▶
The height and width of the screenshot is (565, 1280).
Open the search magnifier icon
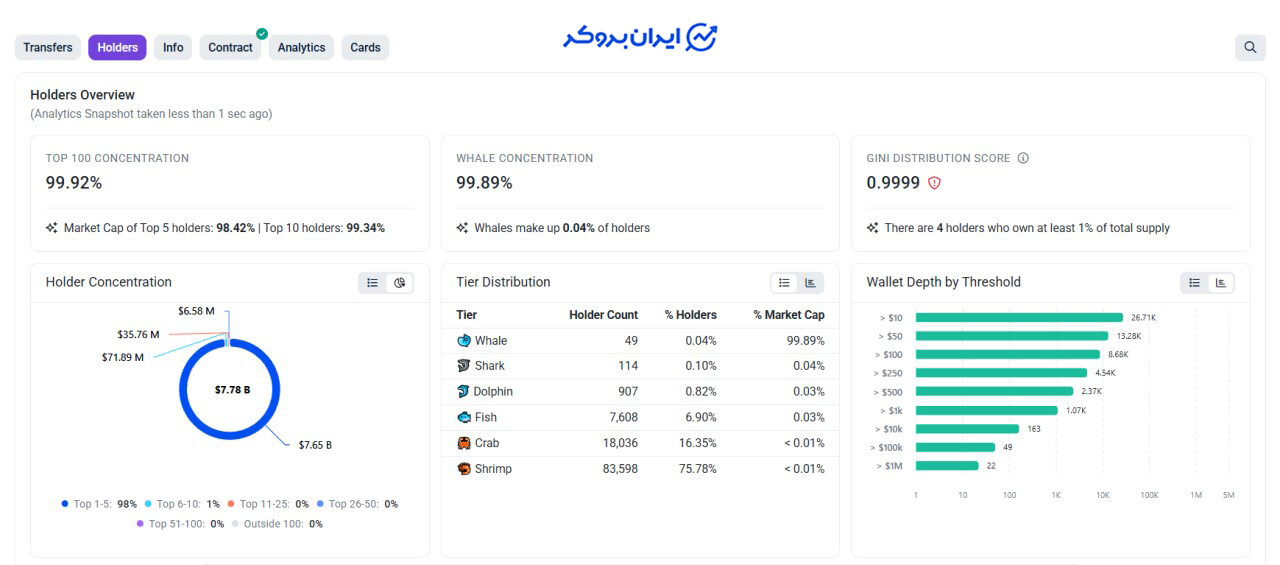tap(1250, 47)
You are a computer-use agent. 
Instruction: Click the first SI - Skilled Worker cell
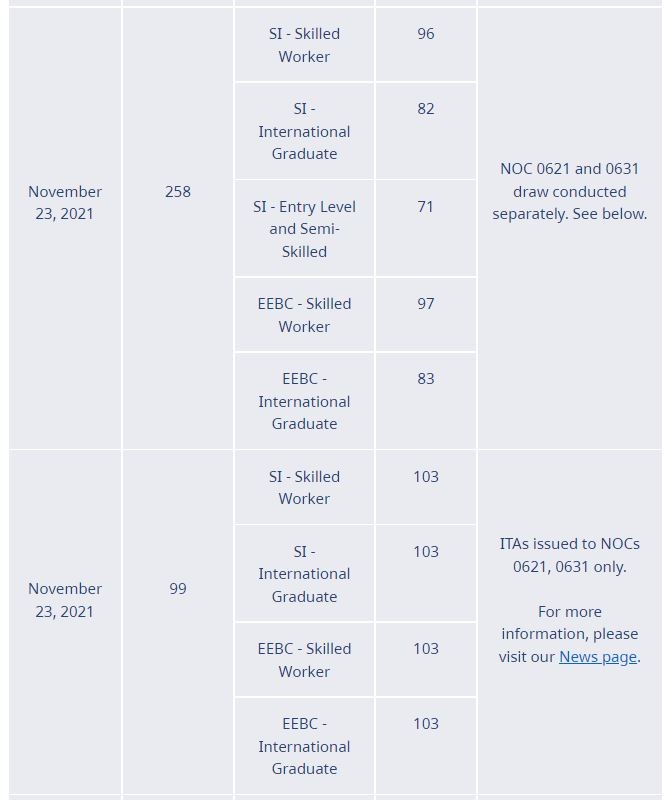(x=304, y=45)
◀
Required action -> Begin at the line that contains "You are a computer-use agent." and transcribe every line through the end of the listing, exactly as written. Omit the pictures.

Response area ->
You are a computer-use agent. 
Instruction: Click the first SI - Skilled Worker cell
(x=304, y=45)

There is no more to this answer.